И сначала это происходит через Евангелие. И когда человек уже все знает в Евангелие, начинает слышать Бога, он будет готов сказать: все мое – Твое. Чтобы сказать это, надо иметь огромное мужество. И чтобы «треснуть», для этого тоже нужно огромное мужество. Вообще, быть христианином – это дело непростое, надо быть очень мужественным человеком, чтобы не испугаться принять эти раны. И многие не боятся даже молиться ангелу-хранителю такой молитвой, которую мы читаем каждый день: Ангеле Божий, хранителю мой святый, живот мой соблюди во страсе Христа Бога, ум мой утверди во истиннем пути, и к любви горней уязви душу мою…

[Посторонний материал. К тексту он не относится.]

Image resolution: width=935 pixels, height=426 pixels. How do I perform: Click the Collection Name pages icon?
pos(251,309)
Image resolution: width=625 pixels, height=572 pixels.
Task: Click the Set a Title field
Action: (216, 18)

А что значит «уязви»? Порань. Мы просим: ангел, порань меня любовью. Чтобы во мне было хоть какое-то открытое пространство, чтобы до меня добрался Господь. Но если человек будет все время закрываться каким-то специальным бронежилетом от Бога, то ничего не произойдет. А если он раскроется перед Богом, то Господь обязательно его поранит Своею любовью. Об этих «пораненных» мы поем кондак преподобному Сергию: «Любовию Христовой уязвился еси преподобне». Все идет отсюда. Если ты не боишься этого, тогда все будет хорошо. Тебя Господь обязательно поранит Своей любовью, и тогда в тебе откроется какое-то пространство, доступное для Бога и для человека. И тогда ты будешь очень уязвимый со всех сторон. И для добра, и для зла. И для добрых людей, и для недобрых. И тебе все время все будет мешать как-то в этой жизни прятаться, хранить покой, комфорт, удовольствие и так далее. Все будет уходить из-под ног. Но при этом ты будешь со Христом.

 

На этом заканчивается первая часть встречи на волнах радио «Град Петров» с протоиереем Алексеем Уминским.